* [YOUR TASK]:
Below are the entries. Transcribe exactly the lines from the one with "The image size is (550, 550)." through the one with "Where should I click to: Click", ends included, and leave out all others.

* [INPUT MATERIAL]:
[Start of Attachment]

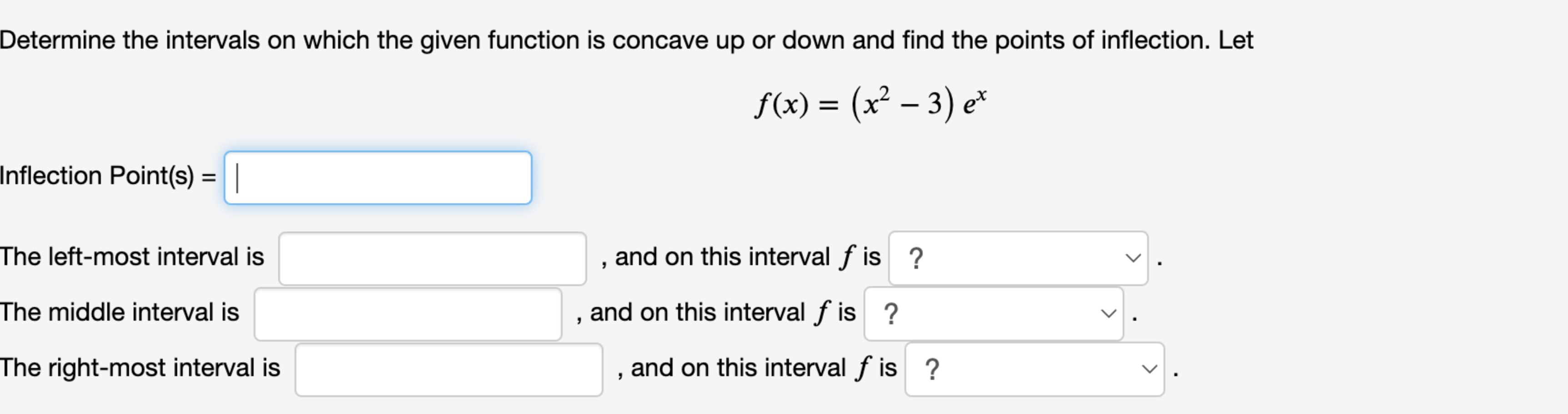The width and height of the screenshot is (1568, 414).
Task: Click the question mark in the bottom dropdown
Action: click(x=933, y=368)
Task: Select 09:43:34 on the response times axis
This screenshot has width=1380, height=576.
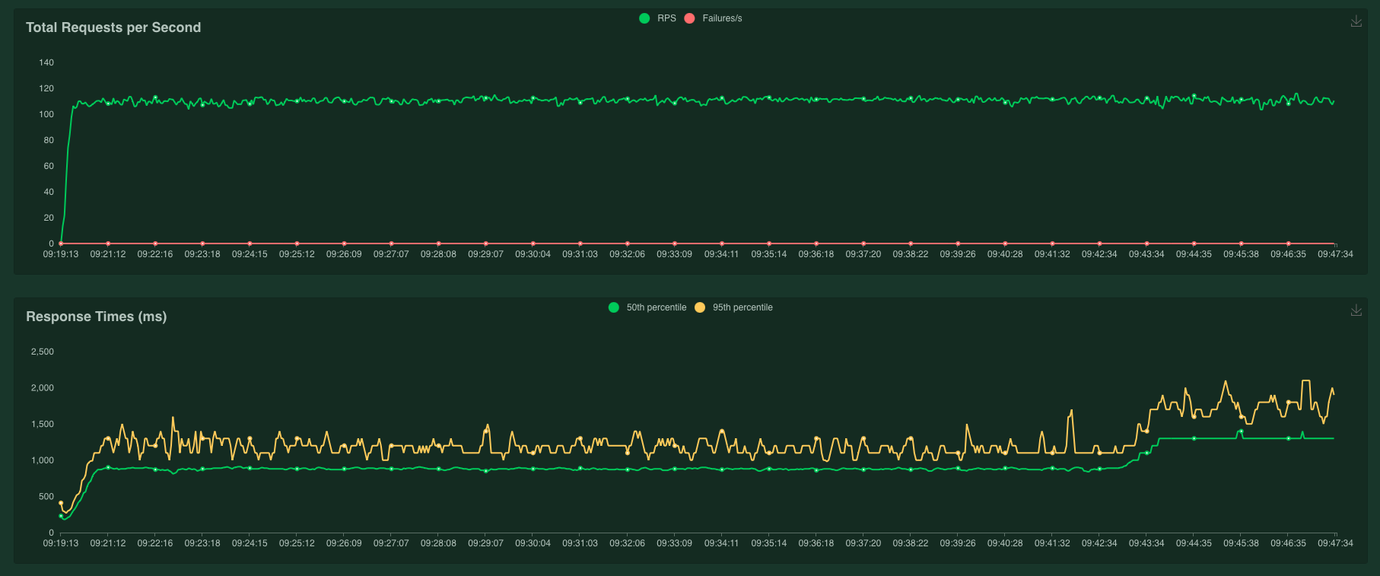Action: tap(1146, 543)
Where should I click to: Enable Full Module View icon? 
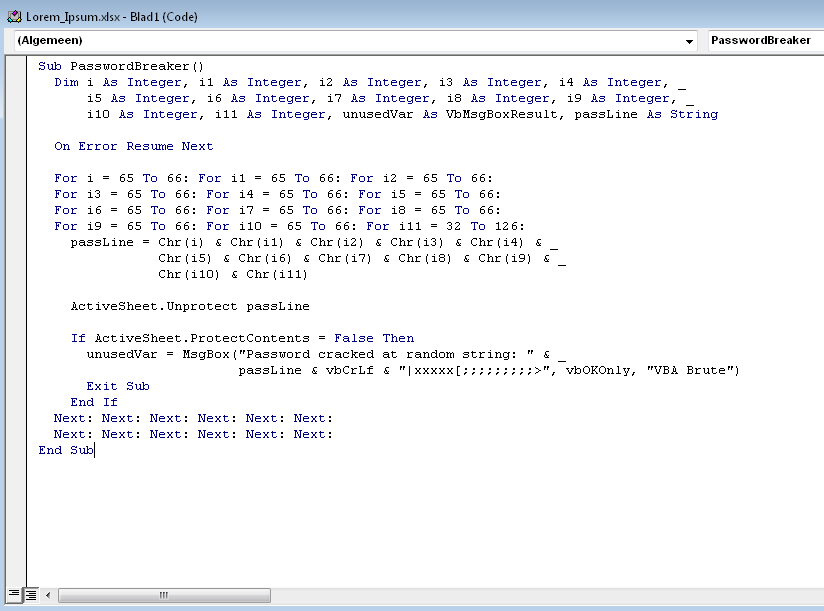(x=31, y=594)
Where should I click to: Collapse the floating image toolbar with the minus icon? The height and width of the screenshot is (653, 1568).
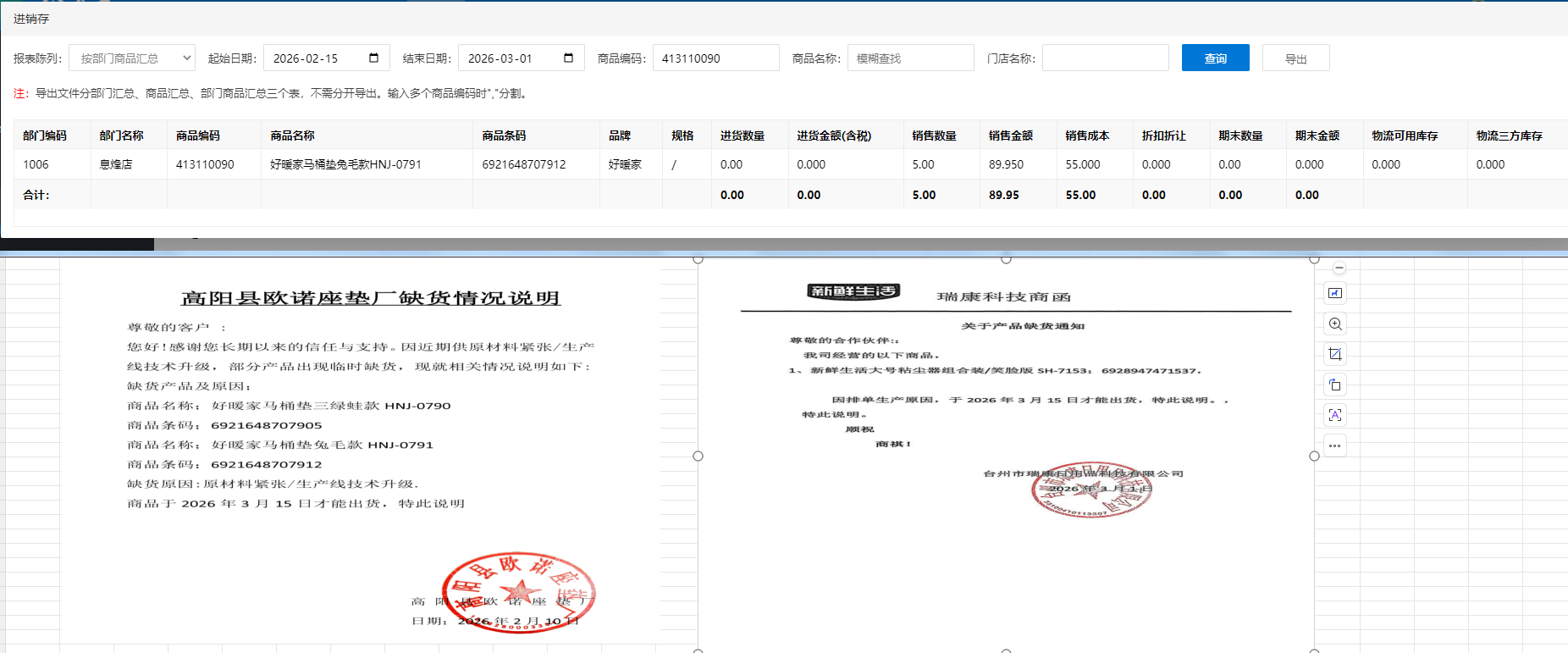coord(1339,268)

[End of Attachment]
[Start of Attachment]

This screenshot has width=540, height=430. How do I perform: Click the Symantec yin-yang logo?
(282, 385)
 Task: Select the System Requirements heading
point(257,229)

[End of Attachment]
[Start of Attachment]

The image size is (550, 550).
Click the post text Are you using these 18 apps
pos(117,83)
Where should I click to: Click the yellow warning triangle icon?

[End of Attachment]

* [RESULT OF THE TASK]:
The image size is (550, 550).
Click the post text Are you using these 18 apps
pos(117,83)
Where should I click to: Click the yellow warning triangle icon?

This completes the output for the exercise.